Effect of the 6-Methyl Group on Peroxyl Radical Trapping by 5-Hydroxyand 5-Amino- Derivatives of 1,3-Dimethyluracil

Background: Many synthetic and natural uracil derivatives have biological activity. Furthermore, many of these derivatives have pro- and antioxidant properties, but the mechanism of these processes is far from being understood. Methods: Oxygen-uptake kinetics and computational methods (CBS-QB3, M062X/MG3S and SMDM05/ MG3S) were combined to study the reaction of peroxyl radicals with five organic-soluble derivatives: 5-amino- and 5-hydroxy-1,3-dimethyluracil, 5-amino- and 5-hydroxy-1,3,6-trimethyluracil, and 5-hydroxy-1,3-dimethyl-6-phenyluracil in chlorobenzene. Results: The studied uracil derivatives should be classified as inhibitors of medium reactivity kin = (1-10) x 10-4 M-1 s-1. The methyl group in the 6-position of the pyrimidine ring increases the rate constant of the reaction with peroxyl radicals by 3-4 times and the stoichiometric coefficient of inhibition. The calculation of the reaction barrier heights at the SMD-M05/MG3S level of theory for the hydrogen abstraction is in good agreement with experimental data. Conclusion: 1,3-Dimethyl-5-aminouracil is transformed by the addition of a methyl group at the 6-position into a favic-like pyrimidine, while the 5-hydroxy derivative becomes a more effective antioxidant.

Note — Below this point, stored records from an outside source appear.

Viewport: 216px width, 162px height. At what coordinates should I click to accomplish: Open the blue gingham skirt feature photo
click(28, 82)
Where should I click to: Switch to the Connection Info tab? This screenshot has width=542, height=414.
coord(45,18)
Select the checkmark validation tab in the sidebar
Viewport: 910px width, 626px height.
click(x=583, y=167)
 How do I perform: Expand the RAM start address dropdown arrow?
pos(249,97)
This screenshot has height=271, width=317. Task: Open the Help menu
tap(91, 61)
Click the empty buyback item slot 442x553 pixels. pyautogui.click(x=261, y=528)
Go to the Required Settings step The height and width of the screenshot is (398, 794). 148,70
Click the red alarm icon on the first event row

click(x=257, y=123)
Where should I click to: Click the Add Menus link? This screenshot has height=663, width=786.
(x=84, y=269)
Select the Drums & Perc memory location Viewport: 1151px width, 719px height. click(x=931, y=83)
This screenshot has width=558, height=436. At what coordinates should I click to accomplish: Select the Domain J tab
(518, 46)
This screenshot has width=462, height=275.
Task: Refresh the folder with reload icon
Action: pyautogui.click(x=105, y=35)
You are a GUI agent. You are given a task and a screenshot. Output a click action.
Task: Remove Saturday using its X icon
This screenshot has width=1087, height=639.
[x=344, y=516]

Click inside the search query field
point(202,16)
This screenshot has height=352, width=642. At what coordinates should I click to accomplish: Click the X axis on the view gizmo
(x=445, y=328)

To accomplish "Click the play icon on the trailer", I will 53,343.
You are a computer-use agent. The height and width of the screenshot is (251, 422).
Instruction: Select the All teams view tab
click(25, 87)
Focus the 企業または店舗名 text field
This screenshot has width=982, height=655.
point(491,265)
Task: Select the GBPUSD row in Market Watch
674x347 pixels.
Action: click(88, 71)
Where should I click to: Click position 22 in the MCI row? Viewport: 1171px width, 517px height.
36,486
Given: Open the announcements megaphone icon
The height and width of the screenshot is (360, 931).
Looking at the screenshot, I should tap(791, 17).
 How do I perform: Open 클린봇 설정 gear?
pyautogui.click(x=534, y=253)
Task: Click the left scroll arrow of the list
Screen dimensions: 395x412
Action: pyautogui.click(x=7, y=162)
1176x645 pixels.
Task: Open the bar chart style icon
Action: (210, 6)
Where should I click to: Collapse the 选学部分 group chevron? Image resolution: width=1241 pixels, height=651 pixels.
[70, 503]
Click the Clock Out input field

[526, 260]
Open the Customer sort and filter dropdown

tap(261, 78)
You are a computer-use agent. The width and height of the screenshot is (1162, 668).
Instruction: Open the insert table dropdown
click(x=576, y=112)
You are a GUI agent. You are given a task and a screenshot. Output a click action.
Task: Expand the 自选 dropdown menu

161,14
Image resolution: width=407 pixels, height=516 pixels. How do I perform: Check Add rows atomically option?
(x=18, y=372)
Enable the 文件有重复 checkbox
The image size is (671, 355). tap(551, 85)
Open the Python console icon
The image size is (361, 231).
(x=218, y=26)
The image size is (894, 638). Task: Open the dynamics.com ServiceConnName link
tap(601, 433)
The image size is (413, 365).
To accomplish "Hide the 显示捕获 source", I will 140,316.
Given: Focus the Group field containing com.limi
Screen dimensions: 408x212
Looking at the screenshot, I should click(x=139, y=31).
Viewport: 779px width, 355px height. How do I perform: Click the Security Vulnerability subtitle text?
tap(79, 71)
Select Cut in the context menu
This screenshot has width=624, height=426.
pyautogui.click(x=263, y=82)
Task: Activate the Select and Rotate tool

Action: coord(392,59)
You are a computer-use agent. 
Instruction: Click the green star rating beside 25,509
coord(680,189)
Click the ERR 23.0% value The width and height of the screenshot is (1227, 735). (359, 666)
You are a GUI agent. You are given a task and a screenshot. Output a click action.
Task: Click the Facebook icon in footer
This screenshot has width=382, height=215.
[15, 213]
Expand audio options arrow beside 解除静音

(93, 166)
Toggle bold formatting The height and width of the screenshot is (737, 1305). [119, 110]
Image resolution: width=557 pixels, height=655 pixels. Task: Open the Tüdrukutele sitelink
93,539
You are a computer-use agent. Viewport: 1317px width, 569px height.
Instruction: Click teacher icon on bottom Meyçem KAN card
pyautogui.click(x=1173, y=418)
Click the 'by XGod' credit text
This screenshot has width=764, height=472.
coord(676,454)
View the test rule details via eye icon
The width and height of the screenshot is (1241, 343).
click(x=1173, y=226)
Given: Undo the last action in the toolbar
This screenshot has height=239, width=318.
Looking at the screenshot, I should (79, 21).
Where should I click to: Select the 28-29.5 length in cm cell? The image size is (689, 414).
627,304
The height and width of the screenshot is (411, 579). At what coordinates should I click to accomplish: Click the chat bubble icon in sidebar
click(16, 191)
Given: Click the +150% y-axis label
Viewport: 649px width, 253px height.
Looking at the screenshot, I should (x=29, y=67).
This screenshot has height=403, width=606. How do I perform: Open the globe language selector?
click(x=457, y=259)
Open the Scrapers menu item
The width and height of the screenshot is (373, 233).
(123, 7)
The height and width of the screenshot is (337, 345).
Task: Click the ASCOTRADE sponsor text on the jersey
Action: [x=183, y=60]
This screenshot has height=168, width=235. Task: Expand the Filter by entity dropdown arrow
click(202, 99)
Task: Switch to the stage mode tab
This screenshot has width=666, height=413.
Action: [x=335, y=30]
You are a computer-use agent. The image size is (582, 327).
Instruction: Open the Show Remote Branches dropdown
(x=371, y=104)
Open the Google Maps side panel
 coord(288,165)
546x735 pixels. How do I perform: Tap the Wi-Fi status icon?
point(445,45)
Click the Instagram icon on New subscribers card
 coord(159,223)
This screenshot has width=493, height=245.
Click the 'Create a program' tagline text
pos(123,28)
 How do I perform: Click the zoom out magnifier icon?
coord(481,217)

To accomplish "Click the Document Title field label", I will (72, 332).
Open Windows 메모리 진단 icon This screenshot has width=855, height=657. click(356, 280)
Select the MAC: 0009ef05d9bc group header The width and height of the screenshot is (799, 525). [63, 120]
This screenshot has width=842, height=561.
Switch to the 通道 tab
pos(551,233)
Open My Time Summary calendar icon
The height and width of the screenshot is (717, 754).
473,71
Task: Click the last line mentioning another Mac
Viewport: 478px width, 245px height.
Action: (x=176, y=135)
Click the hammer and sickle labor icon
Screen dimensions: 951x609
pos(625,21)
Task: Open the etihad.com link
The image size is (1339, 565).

The bound dissociation energy (O-H or N-H) and the IP for the reactivity forecasting of uracil derivatives were used, but it was found that this methodology did not lead to good correlation between experimental and theoretical results. The SMD-M05/MG3S method provided the most accurate calculations of the reaction barrier heights for hydrogen abstraction from uracil derivatives by peroxyl radical.